Holly waved his words away. ‘Your ego booked a plane. And frankly the pilot should have known better, but this isn’t a day in court.’

‘It didn’t even cross my mind,’ he said despondently. ‘I mean, the RAF chaps send their helicopters over all the time to dry out the cricket pitches—’

‘Major, for now, let’s just focus on the fact that you never intended to hurt anyone and that accidents do happen.’

‘Hmm,’ muttered the Major, not easily swayed from his stance that he was the living breathing catalyst for all of Jessica Hearst’s current misery.

But she was alive and recovering, Holly reminded herself when a flicker of doubt appeared in her own mind. And whilst the Major’s biplane had been sheer folly on his part, it had certainly not been malicious. His culpability was tenuous at best. In her experience, he would end up punishing himself for this far longer than any legal system ever could. In fact, if Lavinia Hearst wasn’t quite so litigious and vindictive, then a visit to Jessica might be just the ticket, but there was no way Holly was suggesting that right now, with the Major so obviously broken and fragile in front of her.

‘Can you maybe talk to Marion tonight, stop sleeping in the study? Tell her what you’ve told me and actually get some sleep?’

The Major harrumphed. ‘With Marion sleepwalking all over the bloody house, I’m hardly going to get any shut-eye with her wandering around.’ He paused and a tiny twinkle of his familiar humour flickered in his eyes. ‘But I will say this for her, she’s getting ever so fit with all her nocturnal strolling.’

He yawned and leaned forward, the first time Holly could remember having any physical contact with him beyond a firm handshake or a pat on the back. He folded into her arms, rested his head against her shoulder, and allowed himself to breathe deeply for the first time in what must have felt like for ever.

‘Thank you, Holly.
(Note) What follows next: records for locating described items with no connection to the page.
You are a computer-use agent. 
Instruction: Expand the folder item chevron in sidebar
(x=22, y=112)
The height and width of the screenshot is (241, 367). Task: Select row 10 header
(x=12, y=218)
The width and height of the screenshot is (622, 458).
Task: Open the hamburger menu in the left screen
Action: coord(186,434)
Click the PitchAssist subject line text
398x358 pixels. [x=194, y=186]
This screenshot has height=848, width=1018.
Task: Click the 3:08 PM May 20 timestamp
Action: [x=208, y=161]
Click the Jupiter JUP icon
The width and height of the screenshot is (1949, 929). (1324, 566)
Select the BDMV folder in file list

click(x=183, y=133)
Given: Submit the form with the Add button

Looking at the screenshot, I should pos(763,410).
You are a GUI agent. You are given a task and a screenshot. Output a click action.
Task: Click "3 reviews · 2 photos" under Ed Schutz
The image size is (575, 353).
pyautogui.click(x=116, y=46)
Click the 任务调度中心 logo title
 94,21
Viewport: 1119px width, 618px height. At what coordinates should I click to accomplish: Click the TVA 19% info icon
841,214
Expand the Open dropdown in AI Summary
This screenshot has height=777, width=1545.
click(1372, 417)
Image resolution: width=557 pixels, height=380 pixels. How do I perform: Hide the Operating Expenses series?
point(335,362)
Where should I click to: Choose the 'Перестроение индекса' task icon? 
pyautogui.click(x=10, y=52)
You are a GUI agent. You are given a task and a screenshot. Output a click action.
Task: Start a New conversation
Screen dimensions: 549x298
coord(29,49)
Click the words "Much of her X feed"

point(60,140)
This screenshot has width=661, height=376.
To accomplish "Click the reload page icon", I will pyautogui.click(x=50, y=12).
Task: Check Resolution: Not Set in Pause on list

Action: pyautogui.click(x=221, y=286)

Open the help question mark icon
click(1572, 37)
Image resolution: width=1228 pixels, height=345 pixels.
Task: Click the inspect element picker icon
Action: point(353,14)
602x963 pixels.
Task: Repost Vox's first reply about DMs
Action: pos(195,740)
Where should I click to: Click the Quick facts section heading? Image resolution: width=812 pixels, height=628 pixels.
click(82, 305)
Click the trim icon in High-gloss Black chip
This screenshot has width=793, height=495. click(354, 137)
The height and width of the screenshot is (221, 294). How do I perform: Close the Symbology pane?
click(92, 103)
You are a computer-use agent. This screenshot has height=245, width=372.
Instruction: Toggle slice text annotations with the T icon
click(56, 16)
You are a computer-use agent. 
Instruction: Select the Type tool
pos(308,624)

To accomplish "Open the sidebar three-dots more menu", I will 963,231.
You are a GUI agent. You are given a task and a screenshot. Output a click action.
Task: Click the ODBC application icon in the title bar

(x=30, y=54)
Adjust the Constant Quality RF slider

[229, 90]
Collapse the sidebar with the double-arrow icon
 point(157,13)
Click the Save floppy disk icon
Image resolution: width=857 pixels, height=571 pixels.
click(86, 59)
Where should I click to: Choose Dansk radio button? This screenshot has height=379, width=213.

For coming over, for thinking of me,’ he murmured.

Grover leapt up onto her lap and licked her face; it was almost as though the little dog was thanking her too. Holly breathed out slowly, kicking herself for not realising sooner that there was a problem, but mainly with sheer relief that she’d come on a whim today. This was one part of her job that no amount of cutbacks could take away; the part where they knew and valued their patients – foibles and all – as cherished members of their community.